In Baden-Württemberg haben in den letzten Wahlperioden jeweils etwa sechs Prozent der Abgeordneten ihr Mandat vorzeitig niedergelegt, heißt es aus dem Landtag. "Die Gründe müssen nicht offengelegt werden und sind der Landtagsverwaltung auch nicht bekannt", so Pressesprecherin Bettina Schreitmüller. Seit 2011 haben sechs Abgeordnete ihr Mandat niedergelegt. Prominente Ausscheider wie der ehemalige CDU-Ministerpräsident Stefan Mappus und die frühere Verkehrs- und Umweltministerin Tanja Gönner (ebenfalls CDU) gehören dazu. Sie gingen aus "politischen" Gründen.
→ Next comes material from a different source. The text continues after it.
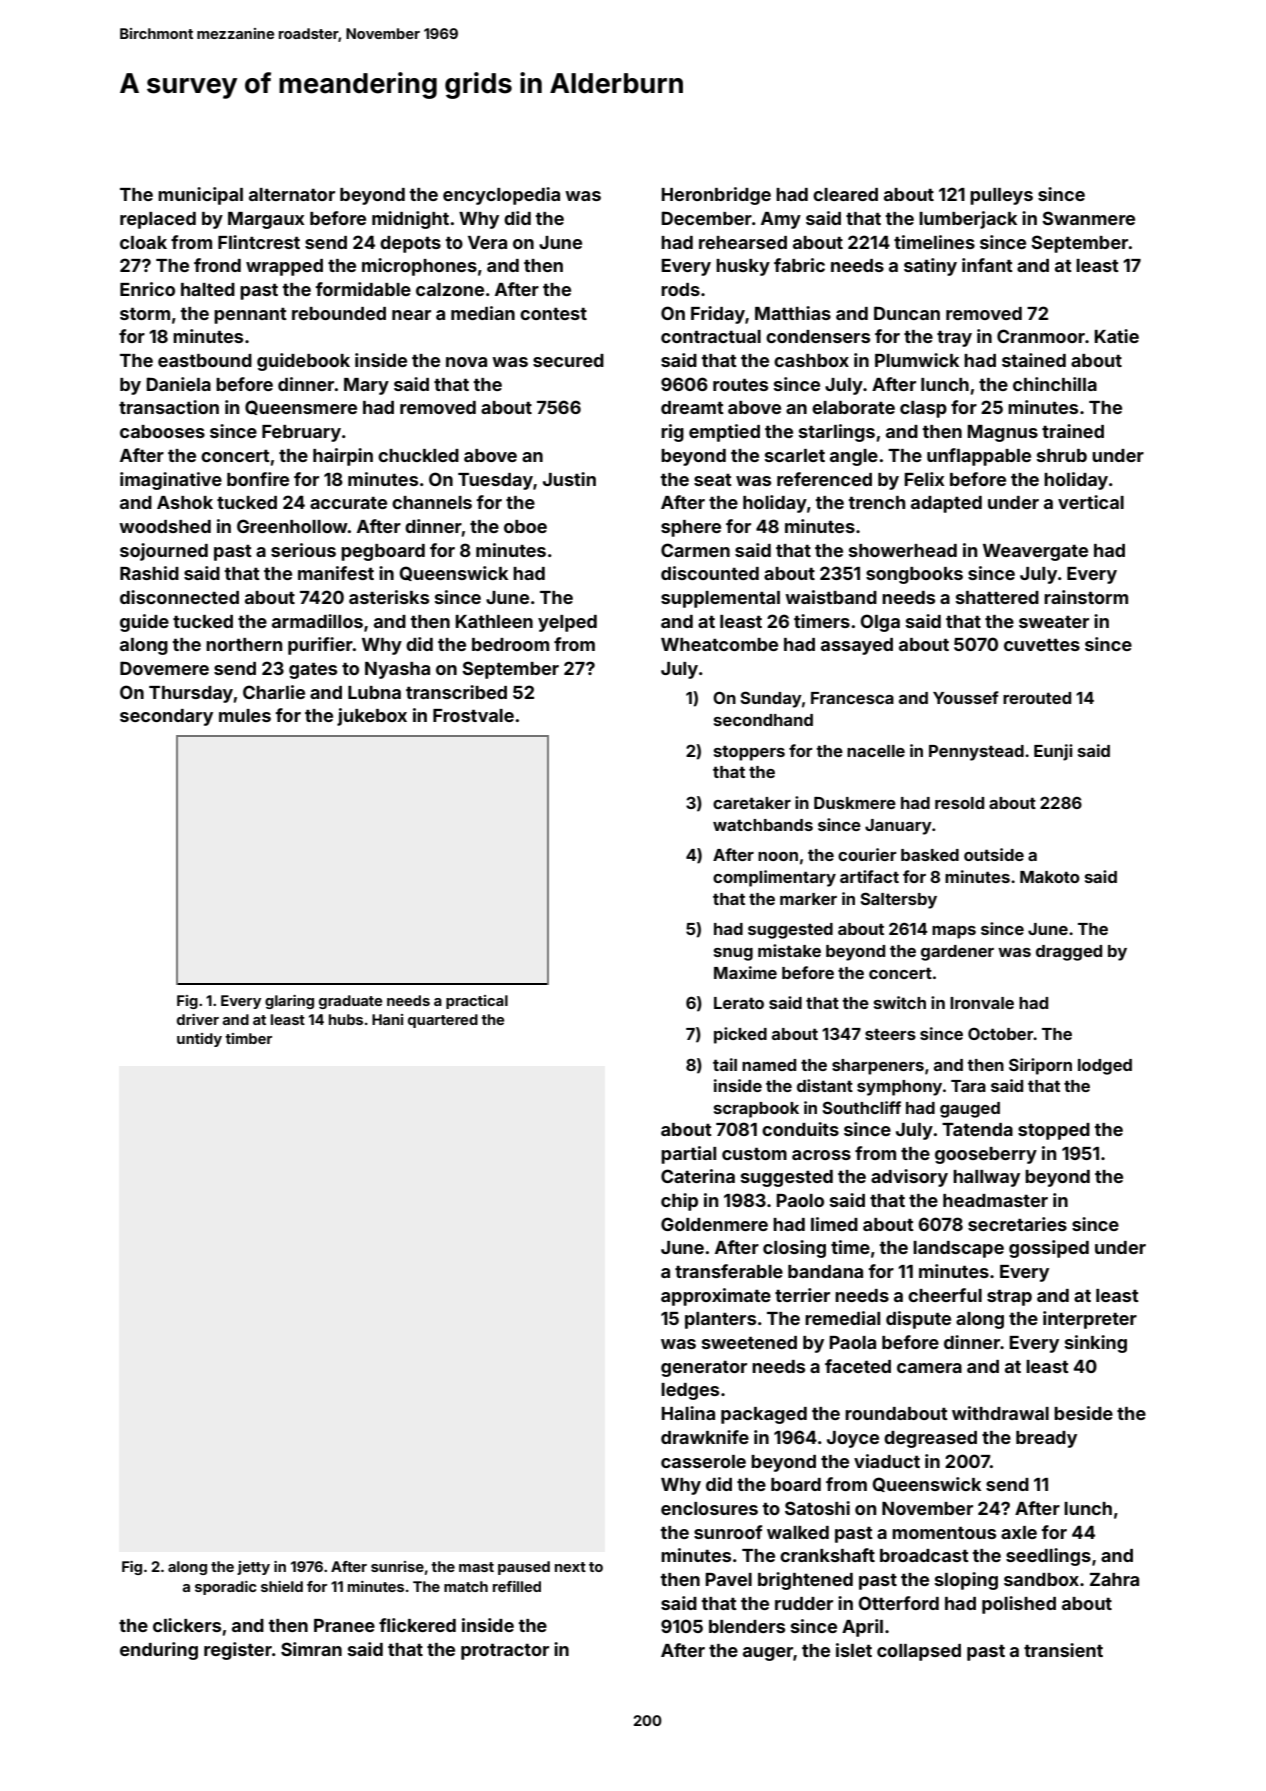 The image size is (1266, 1791). Describe the element at coordinates (1114, 1579) in the screenshot. I see `Zahra` at that location.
Während Mappus bis Mai 2013 Übergangsgeld kassierte, wurden bei Gönner die Bezüge ihres neuen Arbeitgebers, der bundeseigenen Gesellschaft für Internationale Zusammenarbeit, angerechnet. Für die Steuerzahler verkraftbar war auch das vorzeitige Ausscheiden von Werner Wölfle (Grüne) und Frank Mentrup (SPD). Wölfle wurde zum Bürgermeister in Stuttgart, Mentrup zum Oberbürgermeister in Karlsruhe gewählt. Der SPD-Abgeordnete Alfred Winkler aus Rheinfelden, der am 6. Januar sein Mandat niederlegte, zog sich nach Kontext-Informationen aus gesundheitlichen Gründen aus dem Parlament zurück.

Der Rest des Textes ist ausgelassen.